Já a candidata presidencial Marine Le Pen, do partido de extrema-direita União Nacional, salientou que "um presidente não deve falar assim".

"O garante da unidade da nação persiste em dividi-la e assume querer fazer dos não vacinados cidadãos de segunda. Emmanuel Macron é indigno da sua função"
, apontou.

Para Bruno Retailleau, representante dos republicanos de direita, “nenhuma emergência de saúde justifica tais palavras”.

“Emmanuel Macron diz que aprendeu a amar os franceses, mas parece que gosta especialmente de desprezá-los”
, disse ainda.

A candidata presidencial republicana, Valérie Pécresse, expressou estar "indignada com as palavras do Presidente da República" , em entrevista ao CNews na manhã desta quarta-feira.

“Ele também disse que os não vacinados não eram cidadãos. No entanto, não cabe ao Presidente da República separar os bons e os maus franceses. Tem que aceitá-los como são, liderá-los, juntá-los, sem insultá-los”, disse, acrescentando que Macron mostrou "uma terrível falta de empatia nesta entrevista para todos aqueles que não podem ser vacinados" .
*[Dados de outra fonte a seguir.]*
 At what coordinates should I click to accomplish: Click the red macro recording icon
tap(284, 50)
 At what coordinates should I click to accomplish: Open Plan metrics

“Há alguns que recusam por convicção pessoal e há outros que não o podem fazer. Eles também serão privados das suas liberdades. Não precisamos de dividir a França, para dividir os franceses. Este país deve ser reparado”.

A cerca de três meses das presidenciais francesas, o atual presidente abordou com cautela a sua recandidatura: “Quero. Assim que existirem condições sanitárias que permitam que esclareça o assunto e este esteja esclarecido para mim mesmo, direi como será”, garantiu.